**DIRECTIONS FOR THIS TASK**: Below is an article about an Alberta court decision on accommodation. List every rule of human rights law that the article describes as applying to employers and employees.

Accommodation is a two-way street, Alberta court confirms
By John Hyde
By John Hyde
Canadian human rights legislation can be a landmine for employers.
Much of this is by design, intended to protect vulnerable workers from discrimination. A key feature of this design is that there is no “presumption of innocence” for employers accused of discrimination. Once that allegation is raised in a proceeding, it is the employer’s responsibility to disprove it, or provide a permissible justification under the law.
Another key feature of human rights law is that employees cannot be held responsible for their employer’s legal costs if they file an unsuccessful application to a human rights tribunal. Employers are also expressly prohibited from retaliating against employees who assert their rights under human rights legislation, even when the claim may be frivolous.
Against this backdrop, there is no deterrent for disgruntled employees seeking human rights damages against employers. Meanwhile, the legal and reputational costs for employers are high. It is no wonder why many employers will seek to avoid a human rights dispute at all costs.

**ENTRIES SUPPLIED**:

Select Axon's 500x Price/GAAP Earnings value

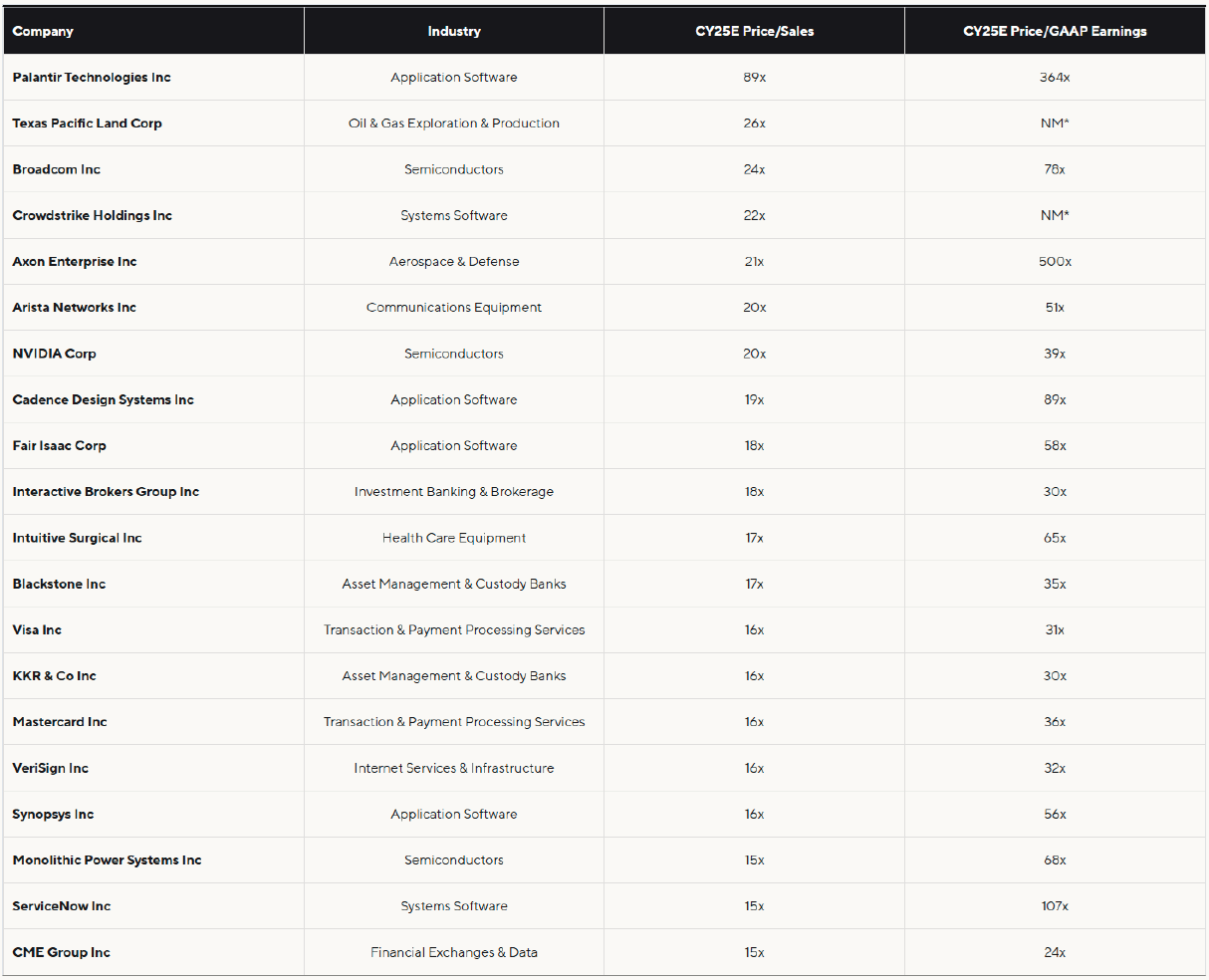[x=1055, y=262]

---

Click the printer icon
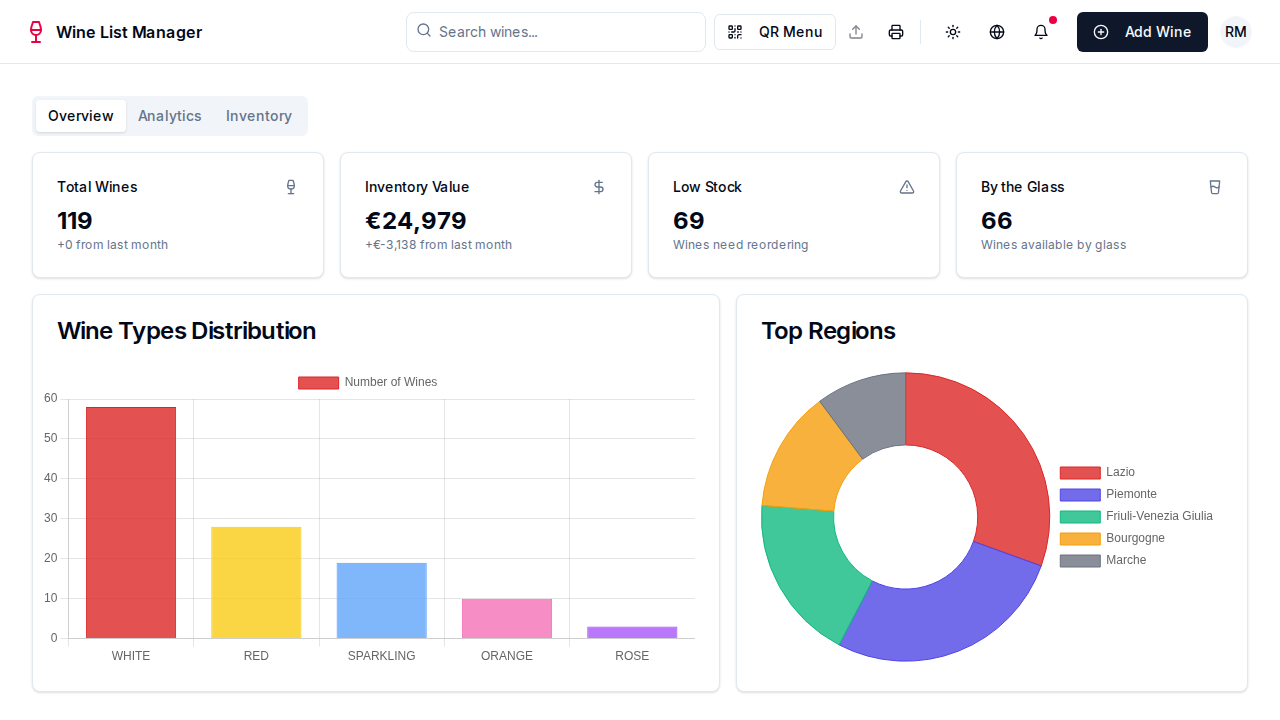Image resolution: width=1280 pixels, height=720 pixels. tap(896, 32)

**PROBLEM SOLUTION**:
- Employers accused of discrimination get no presumption of innocence. Once the allegation is raised in a proceeding, the employer must disprove it or provide a permissible justification under the law.
- Employees cannot be held responsible for their employer's legal costs if they file an unsuccessful application to a human rights tribunal.
- Employers are expressly prohibited from retaliating against employees who assert their rights under human rights legislation, even when the claim may be frivolous.